Getting a warning when trying to marginalize a continuous latent variable

Following the post here, I’m trying to marginalize out a continuous latent variable in my model so my guide is only for “global” parameters.

I’m generating synthetic data in the following way: choose cluster 1 w/ probability .7, otherwise choose cluster 2. Each cluster is defined by a pair of parameters of a beta distribution; once you have chosen a cluster, then draw a sample p from its beta distribution and use it as the parameter of a Bernoulli distribution. Then generate a sequence of 50 Bernoulli observations. Repeat this whole process N=4000 times to get the dataset.

My goal is to (i) infer the parameters of each beta distribution, as well as their relative frequencies, and (ii) make inferences on new data. To do this, I understand I need to marginalize out the latent variables ‘p’ so that they don’t appear in the guide, otherwise the guide is tied to the training dataset and I can’t do inference with it. Following the link above, I annotate the site ‘p’ with instructions for approximation via sampling, i.e.

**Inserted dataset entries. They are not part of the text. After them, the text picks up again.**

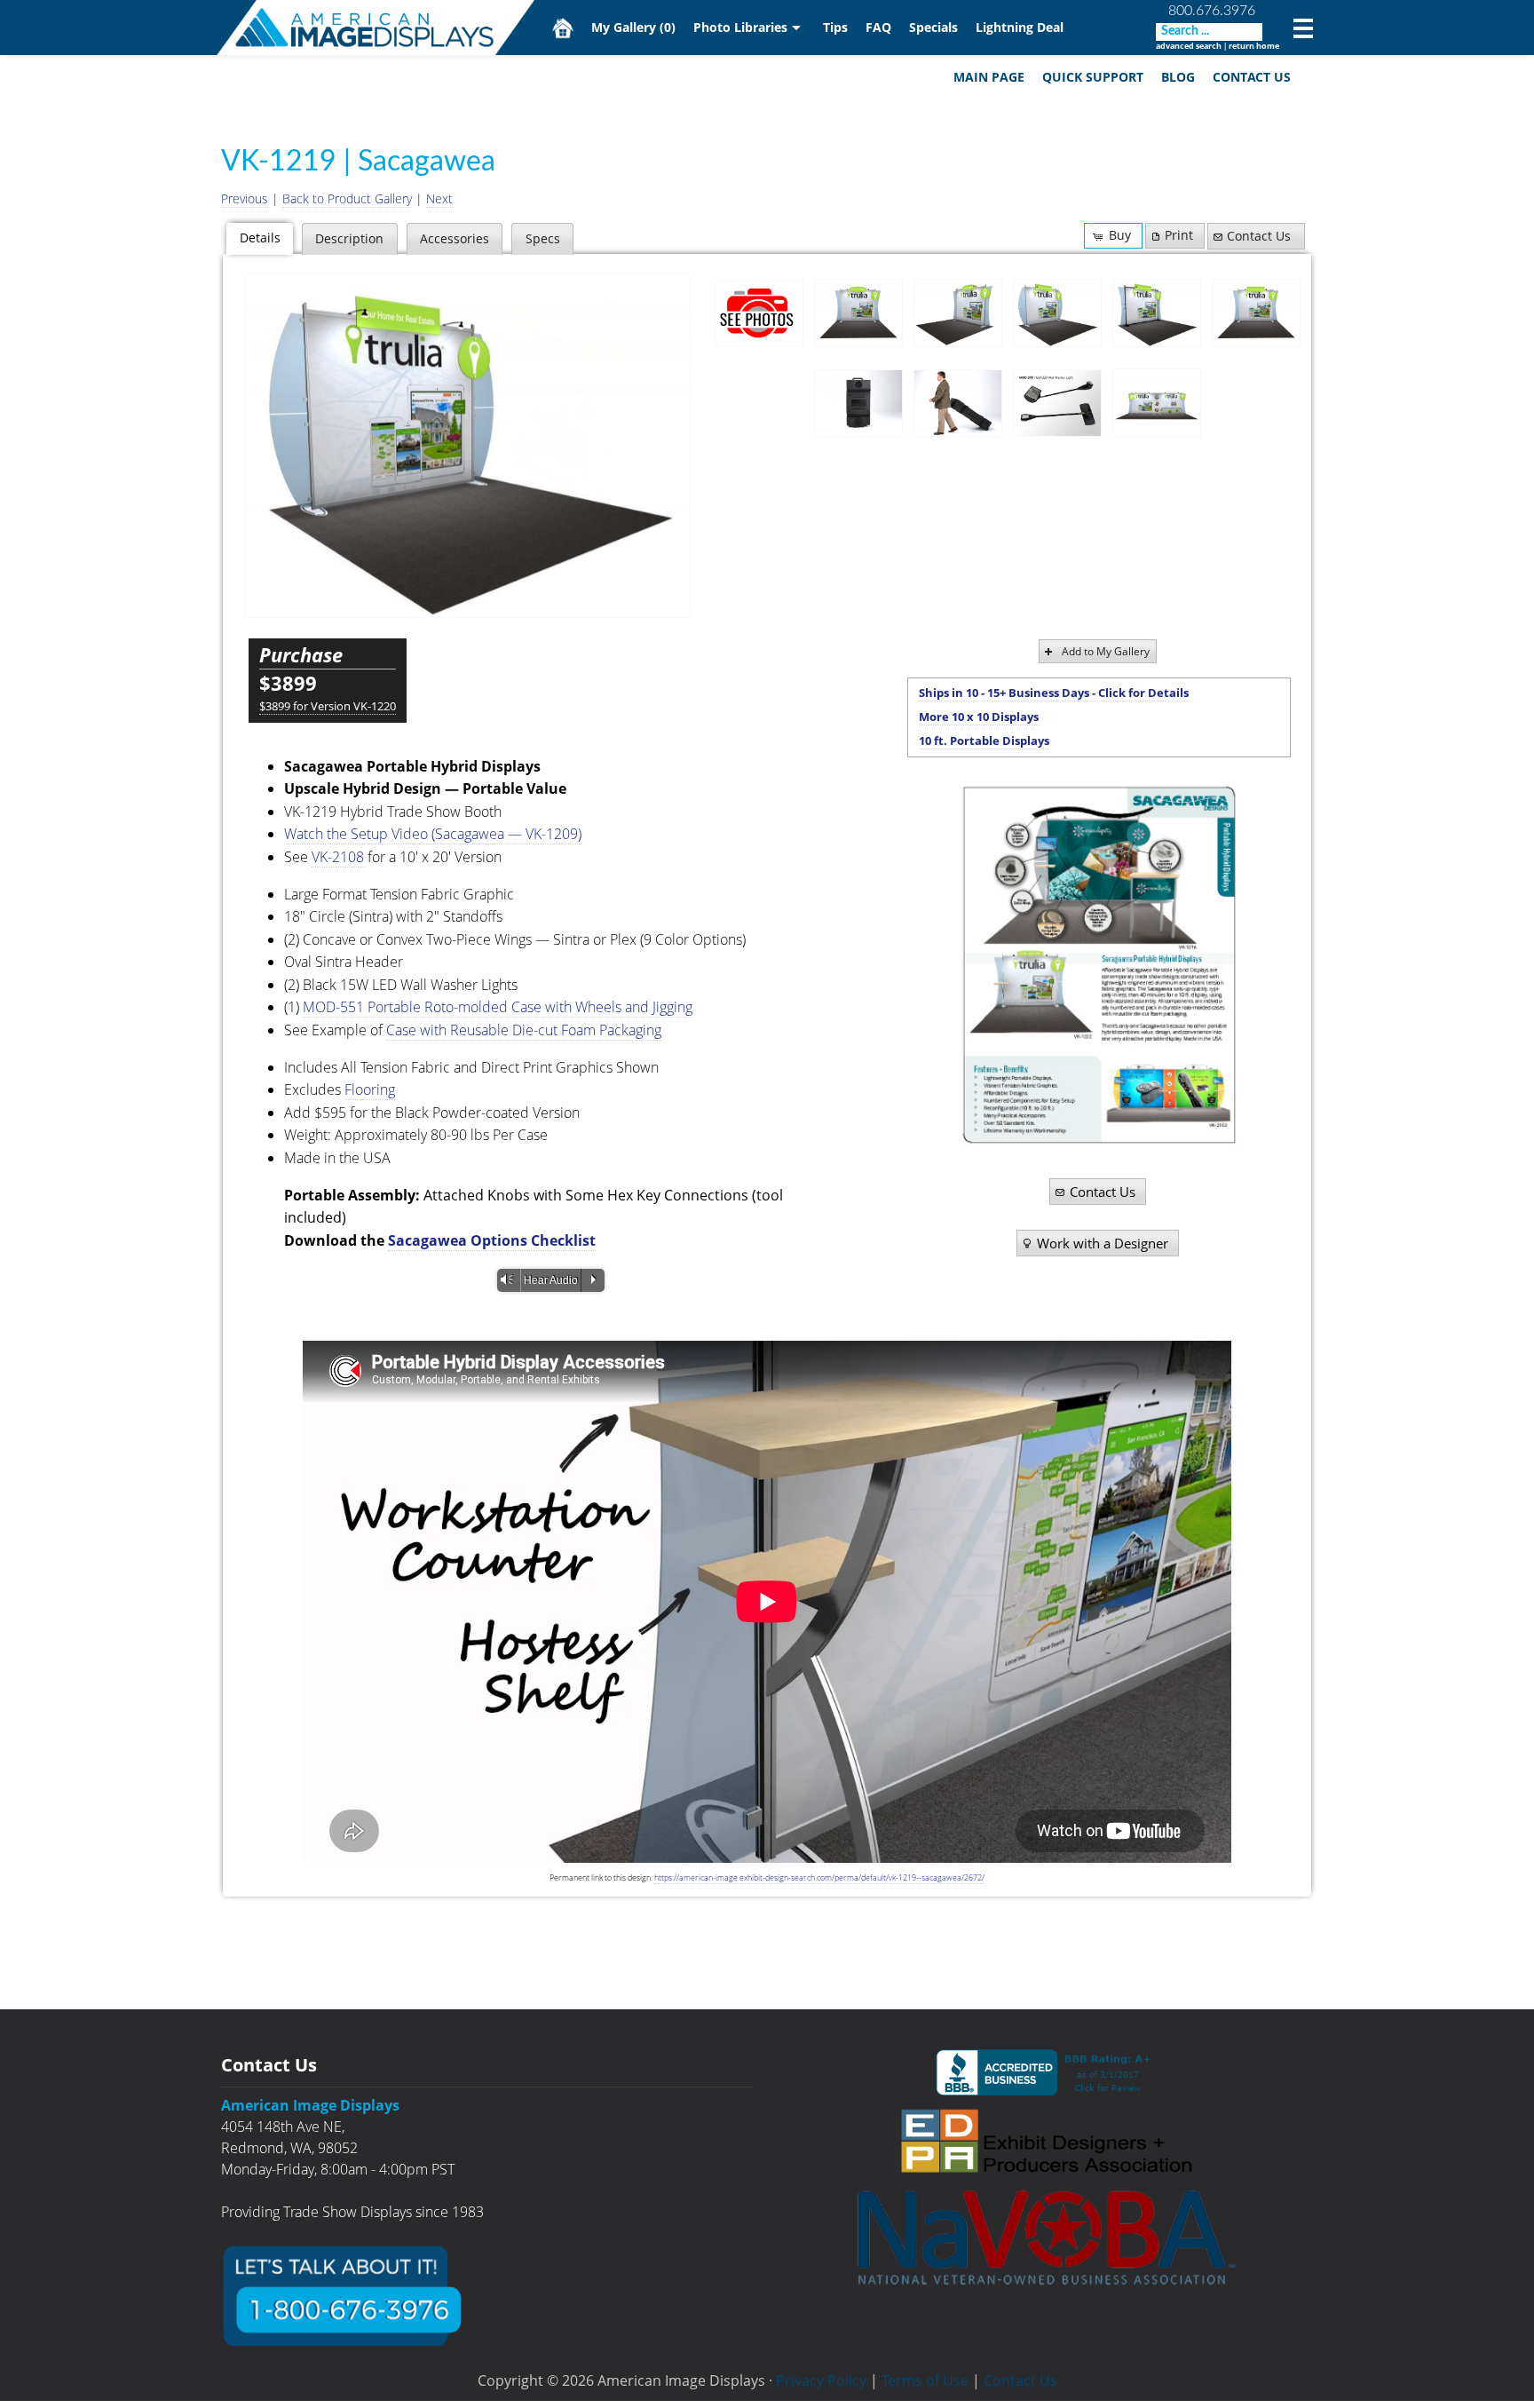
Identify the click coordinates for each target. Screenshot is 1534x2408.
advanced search (1189, 45)
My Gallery (633, 27)
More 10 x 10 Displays (979, 717)
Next (439, 198)
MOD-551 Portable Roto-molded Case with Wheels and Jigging (497, 1007)
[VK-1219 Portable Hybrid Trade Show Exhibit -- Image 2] (958, 313)
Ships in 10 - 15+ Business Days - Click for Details (1054, 693)
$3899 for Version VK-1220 (327, 706)
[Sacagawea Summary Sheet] (1099, 965)
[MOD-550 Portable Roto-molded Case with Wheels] (958, 403)
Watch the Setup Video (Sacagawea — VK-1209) (432, 834)
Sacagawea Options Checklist (492, 1240)
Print (1179, 234)
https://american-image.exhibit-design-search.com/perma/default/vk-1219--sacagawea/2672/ (819, 1877)
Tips (835, 27)
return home (1254, 45)
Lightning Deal (1020, 27)
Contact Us (1252, 76)
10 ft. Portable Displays (984, 741)
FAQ (878, 27)
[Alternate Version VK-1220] (1256, 313)
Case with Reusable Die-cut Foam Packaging (523, 1030)
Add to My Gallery (1106, 651)
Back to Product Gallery (347, 198)
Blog (1178, 76)
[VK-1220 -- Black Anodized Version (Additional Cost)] (1156, 313)
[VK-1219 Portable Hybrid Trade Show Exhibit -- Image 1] (858, 313)
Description (349, 238)
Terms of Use (925, 2380)
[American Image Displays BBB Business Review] (1046, 2072)
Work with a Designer (1102, 1243)
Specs (543, 238)
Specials (933, 27)
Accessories (454, 238)
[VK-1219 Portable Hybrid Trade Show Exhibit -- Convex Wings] (468, 445)
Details (260, 237)
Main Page (988, 76)
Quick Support (1092, 76)
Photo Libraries (740, 27)
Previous (244, 198)
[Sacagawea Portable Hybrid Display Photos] (759, 313)
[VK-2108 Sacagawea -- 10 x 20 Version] (1156, 403)
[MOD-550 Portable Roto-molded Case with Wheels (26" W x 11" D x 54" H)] (858, 403)
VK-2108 (338, 857)
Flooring (369, 1089)
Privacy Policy (821, 2380)
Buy (1120, 234)
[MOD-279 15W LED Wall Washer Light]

p = pyro.sample('p', dist.Beta(a[assignment], b[assignment]), infer={
        "enumerate" : "parallel", "expand": True, "num_samples": 100}).

Here is the code, both for generating the synthetic data, and running the model.

Synthetic data;

# imports and generate synthetic data
import torch
import numpy as np
from tqdm import tqdm

import pandas as pd
import pyro
import pyro.distributions as dist
from pyro import poutine
from pyro.infer.autoguide import AutoDiagonalNormal
from pyro.optim import Adam
from pyro.infer import SVI, TraceEnum_ELBO, config_enumerate, infer_discrete, Trace_ELBO
from pyro.ops.indexing import Vindex

a1, b1 = 5, 1
a2, b2 = 1, 5

pi = .7
data = []
ids = []
for _ in range(4000):
    choice = np.random.uniform()
    if choice > pi:
        choice = 1
        a, b = a1, b1
        choice = 0
        a, b = a2, b2
    p = np.random.beta(a, b)
    data.append(np.random.binomial(1, p, size=50))
data = torch.tensor(data).float()
ids = torch.tensor(ids).unsqueeze(-1)

Running the model:

K = 2

def model(data, ids=None):
    weights = pyro.sample(
        'weights', dist.Dirichlet(1./K * torch.ones(K)))
    with pyro.plate('components', K):
        a = pyro.sample('a', dist.InverseGamma(0.5, 1))
        b = pyro.sample('b', dist.InverseGamma(0.5, 1))
    with pyro.plate('data', len(data), dim=-2):
        assignment = pyro.sample('assignment', dist.Categorical(weights), obs=ids)
        p = pyro.sample('p', dist.Beta(a[assignment], b[assignment]), infer={
            "enumerate" : "parallel", "expand": True, "num_samples": 100})
        with pyro.plate('trials', 50, dim=-1):
            samples = pyro.sample('obs', dist.Bernoulli(p), obs=data)
def initialize(seed):
    global global_guide, svi
    global_guide = AutoDiagonalNormal(poutine.block(model, hide=['assignment', 'p']))#, init_loc_fn=init_loc_fn)
    svi = SVI(model, global_guide, optim, loss=elbo)
    return svi.loss(model, global_guide, data, ids)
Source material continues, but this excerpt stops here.